*** Opening Provided records ***

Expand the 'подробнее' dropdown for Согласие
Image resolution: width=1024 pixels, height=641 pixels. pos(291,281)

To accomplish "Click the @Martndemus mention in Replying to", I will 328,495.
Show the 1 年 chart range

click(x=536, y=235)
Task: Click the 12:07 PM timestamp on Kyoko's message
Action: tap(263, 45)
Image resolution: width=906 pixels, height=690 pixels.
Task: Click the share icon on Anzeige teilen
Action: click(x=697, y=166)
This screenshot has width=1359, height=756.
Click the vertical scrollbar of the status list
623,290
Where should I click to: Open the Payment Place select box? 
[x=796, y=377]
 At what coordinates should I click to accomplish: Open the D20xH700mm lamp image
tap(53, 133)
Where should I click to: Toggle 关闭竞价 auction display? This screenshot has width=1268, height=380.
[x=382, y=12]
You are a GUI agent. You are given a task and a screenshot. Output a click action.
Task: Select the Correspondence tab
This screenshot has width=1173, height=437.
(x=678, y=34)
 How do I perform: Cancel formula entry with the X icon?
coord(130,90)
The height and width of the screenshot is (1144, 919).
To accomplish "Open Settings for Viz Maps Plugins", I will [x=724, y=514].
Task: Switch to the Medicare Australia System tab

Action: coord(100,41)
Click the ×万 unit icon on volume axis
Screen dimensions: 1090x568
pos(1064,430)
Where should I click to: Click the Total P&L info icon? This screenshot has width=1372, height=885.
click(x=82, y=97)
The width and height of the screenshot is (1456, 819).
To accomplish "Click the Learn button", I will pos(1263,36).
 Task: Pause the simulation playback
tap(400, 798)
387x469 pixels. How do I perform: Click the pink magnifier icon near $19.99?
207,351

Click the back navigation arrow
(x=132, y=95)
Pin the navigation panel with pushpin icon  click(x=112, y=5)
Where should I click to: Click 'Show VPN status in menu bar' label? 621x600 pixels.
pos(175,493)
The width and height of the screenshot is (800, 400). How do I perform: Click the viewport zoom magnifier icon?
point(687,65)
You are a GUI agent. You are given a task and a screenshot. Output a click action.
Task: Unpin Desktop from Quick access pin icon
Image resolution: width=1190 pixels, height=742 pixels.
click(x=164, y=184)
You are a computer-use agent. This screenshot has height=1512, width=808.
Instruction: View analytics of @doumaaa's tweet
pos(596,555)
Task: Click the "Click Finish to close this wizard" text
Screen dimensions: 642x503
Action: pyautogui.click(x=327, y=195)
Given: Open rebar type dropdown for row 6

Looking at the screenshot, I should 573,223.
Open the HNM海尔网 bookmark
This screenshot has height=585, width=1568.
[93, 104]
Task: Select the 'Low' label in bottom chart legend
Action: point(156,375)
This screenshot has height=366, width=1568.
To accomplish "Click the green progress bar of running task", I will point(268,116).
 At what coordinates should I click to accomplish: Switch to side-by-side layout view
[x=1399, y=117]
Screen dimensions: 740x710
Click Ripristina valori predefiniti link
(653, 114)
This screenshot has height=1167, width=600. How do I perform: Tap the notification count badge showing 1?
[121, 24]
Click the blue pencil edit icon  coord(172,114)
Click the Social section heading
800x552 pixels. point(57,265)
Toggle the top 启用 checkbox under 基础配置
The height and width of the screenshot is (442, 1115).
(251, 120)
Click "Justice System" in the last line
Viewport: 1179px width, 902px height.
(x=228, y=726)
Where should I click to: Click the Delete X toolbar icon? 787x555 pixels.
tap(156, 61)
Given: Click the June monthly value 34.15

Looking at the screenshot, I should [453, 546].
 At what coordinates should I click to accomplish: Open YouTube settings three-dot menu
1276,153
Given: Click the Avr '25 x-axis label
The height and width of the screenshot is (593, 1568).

*** Closing Provided records ***

# Directions:
Your answer should be the lines of the listing above between the line holding "This screenshot has width=1173, height=437." and the line holding "Pin the navigation", inclusive, restated word for word and alone.

# Your solution:
This screenshot has width=1173, height=437.
(x=678, y=34)
 How do I perform: Cancel formula entry with the X icon?
coord(130,90)
The height and width of the screenshot is (1144, 919).
To accomplish "Open Settings for Viz Maps Plugins", I will [x=724, y=514].
Task: Switch to the Medicare Australia System tab

Action: coord(100,41)
Click the ×万 unit icon on volume axis
Screen dimensions: 1090x568
pos(1064,430)
Where should I click to: Click the Total P&L info icon? This screenshot has width=1372, height=885.
click(x=82, y=97)
The width and height of the screenshot is (1456, 819).
To accomplish "Click the Learn button", I will pos(1263,36).
 Task: Pause the simulation playback
tap(400, 798)
387x469 pixels. How do I perform: Click the pink magnifier icon near $19.99?
207,351

Click the back navigation arrow
(x=132, y=95)
Pin the navigation panel with pushpin icon  click(x=112, y=5)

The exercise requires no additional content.